Le piège non attractif pour capturer des insectes par interception le plus utilisé est le piège à fil englué. Il est utilisé pour dépister des pucerons ailés en Europe (Avinent et al. 1991). Il est utilisé en général pour étudier le plancton aérien, lorsqu’il est impossible d’utiliser le piège à succion. Cependant, ces pièges ont une efficacité de capture plutôt faible. De plus, un solvant est nécessaire afin de récupérer les pucerons (Pascal et al. 2013).

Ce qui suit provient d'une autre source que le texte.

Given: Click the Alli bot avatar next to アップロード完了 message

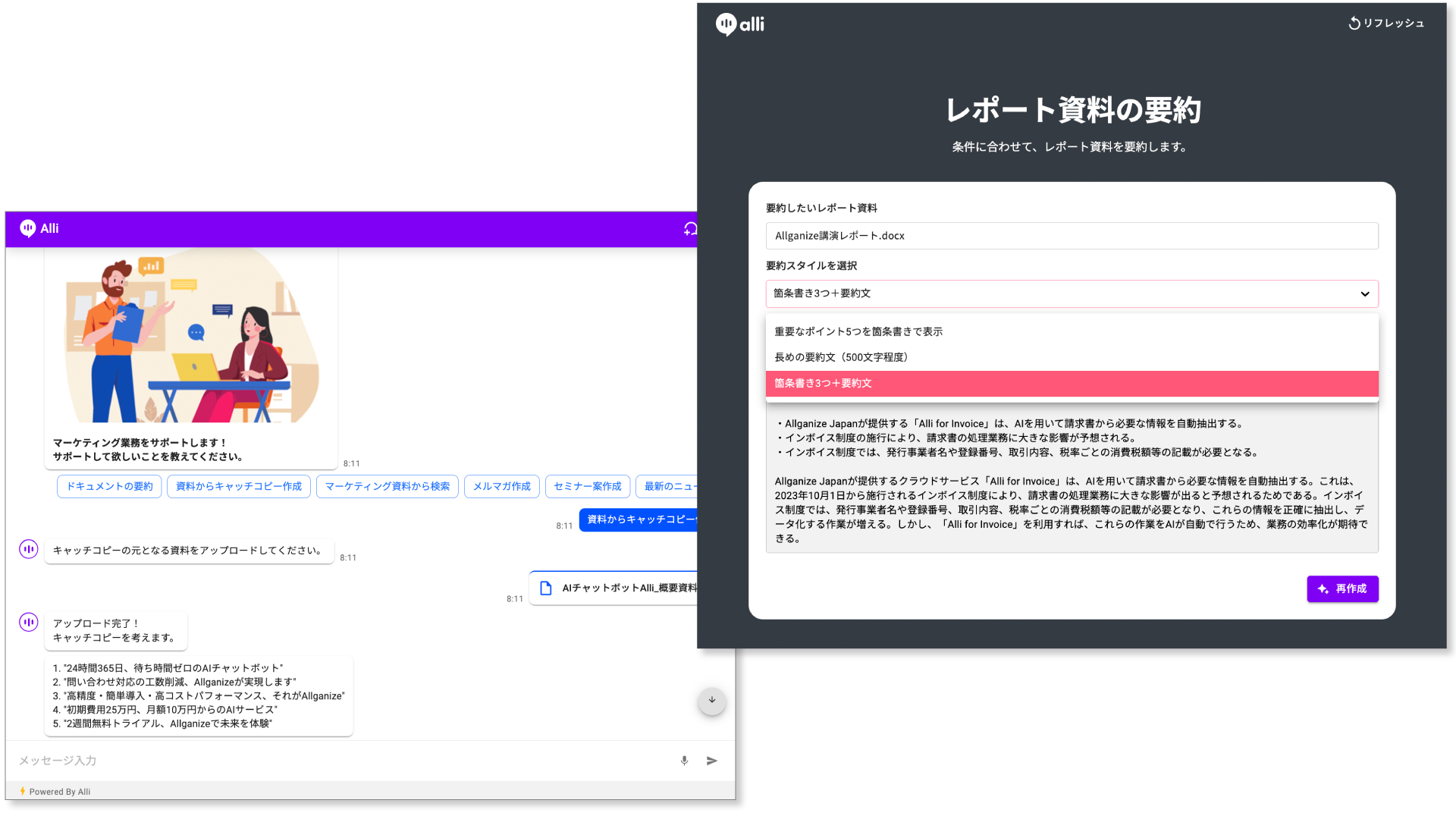Looking at the screenshot, I should 28,622.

Les pièges attractifs capturant les insectes par interception les plus communs sont les pièges-bols et les pièges-collants. L’attraction se fait notamment par l’utilisation de couleur soit bleu, vert, blanc, noir ou jaune, dépendamment de l’insecte que l’on veut capturer (Mukhopadhyay, 2011). En 1948, Broadbent invente un type de piège-collant cylindrique jaune afin de capturer des pucerons ailés en pleine migration, toujours très utilisé aujourd’hui avec quelques modifications (Broadbent, 1948). Le piège-collant consiste en une feuille enroulée en forme de cylindre, enduite d’un adhésif collant. Il peut être modifié en utilisant soit une feuille en forme de rectangle, un pot en plastique ou une plaque, tous enduits d’adhésif collant, soit suspendu ou bien attaché à un support (A’Brook, 1973). Dans le cadre du phénomène de dépérissement des fraisières, des pièges-collants jaunes ont été utilisés en Nouvelle-Écosse afin de connaître les périodes de vols des pucerons du fraisier ailés (Lewis, 2013). Deux des avantages de cette méthode sont qu’elle est très facile d’utilisation et requiert peu de matériel afin d’identifier les vecteurs de virus ailés.

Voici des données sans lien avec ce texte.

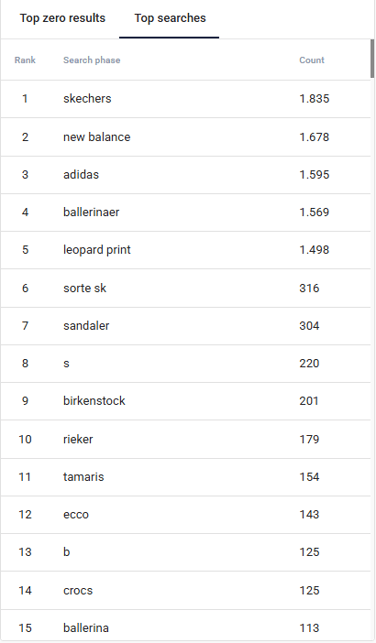Click the sorte sk search phrase
This screenshot has height=643, width=376.
[x=84, y=288]
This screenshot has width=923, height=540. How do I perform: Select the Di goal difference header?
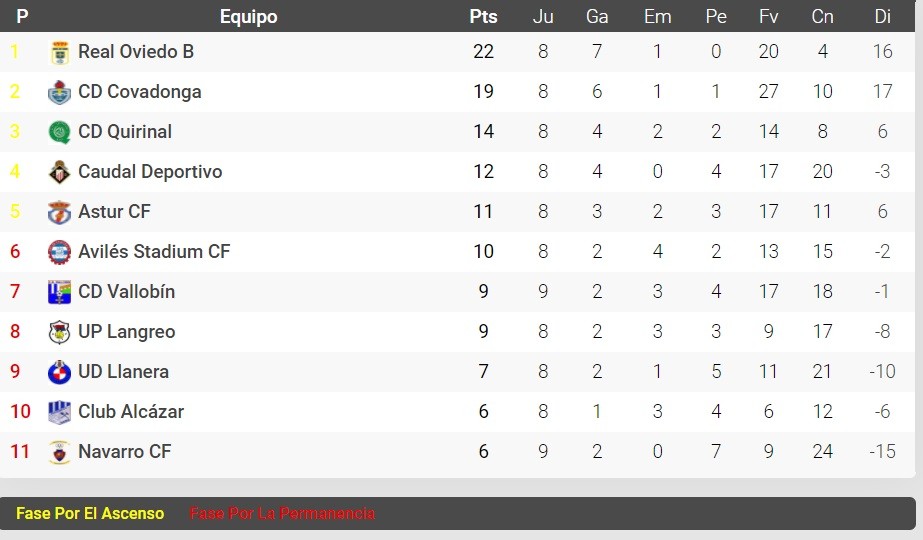[882, 16]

En 1951, Moericke invente un type de piège-bol afin de capturer des insectes ailés qui s’avère également très efficace pour les pucerons (Moericke, 1951; O’Loughlin, 1963). Plusieurs produits liquides peuvent être utilisés dans ces pièges- bols, majoritairement de l’eau, ou un mélange d’eau et de savon, d’éthanol ou de propylène glycol (Mukhopadhyay, 2011). Différents équipements et plusieurs manipulations sont donc nécessaires au succès de cette méthode (Hodgson et al. 2005; Labonne et al. 1989). Plus récemment, Pelletier et al. (2012) utilisait des pièges-bols jaunes remplis de propylène glycol (40 à 60%) afin de conserver l’ARN du virus Y de la pomme de terre PVY provenant des stylets des pucerons capturés. Cette méthode est très utile pour pouvoir mesurer la prévalence des virus dans les spécimens de pucerons ailés capturés, car le propylène glycol a la propriété de conserver les acides nucléiques (Nie et al. 2011). Elle a d’ailleurs été utilisée par des chercheurs d’Agriculture et agroalimentaire Canada tels que Dr Debra Moreau de la

Nouvelle-Écosse et Madame Pam Fisher de l’Ontario (OMAFRA) afin de capturer des vecteurs de virus ailés dans l’actuelle problématique du dépérissement des fraisières (Debra Moreau et Pam Fisher, comm. pers.). Les insectes issus de ces pièges sont facilement identifiables car non seulement ils ont gardés toutes leurs caractéristiques morphologiques intactes, mais il est possible de les monter sur lames et de les identifier au microscope à l’aide de clés d’identification (Maw, 1999; Foottit & Richards, 1993).

Le succès de ces deux pièges provient de la couleur jaune, qui est très attirante pour nombre d’insectes, dont les pucerons et les aleurodes (Eastop, 1955; Berlinger, 1980). Afin de mesurer la variation saisonnière de l’abondance des vecteurs de virus ailés, les pièges-bols jaunes et les pièges-collants jaunes semblent donc être des solutions adéquates.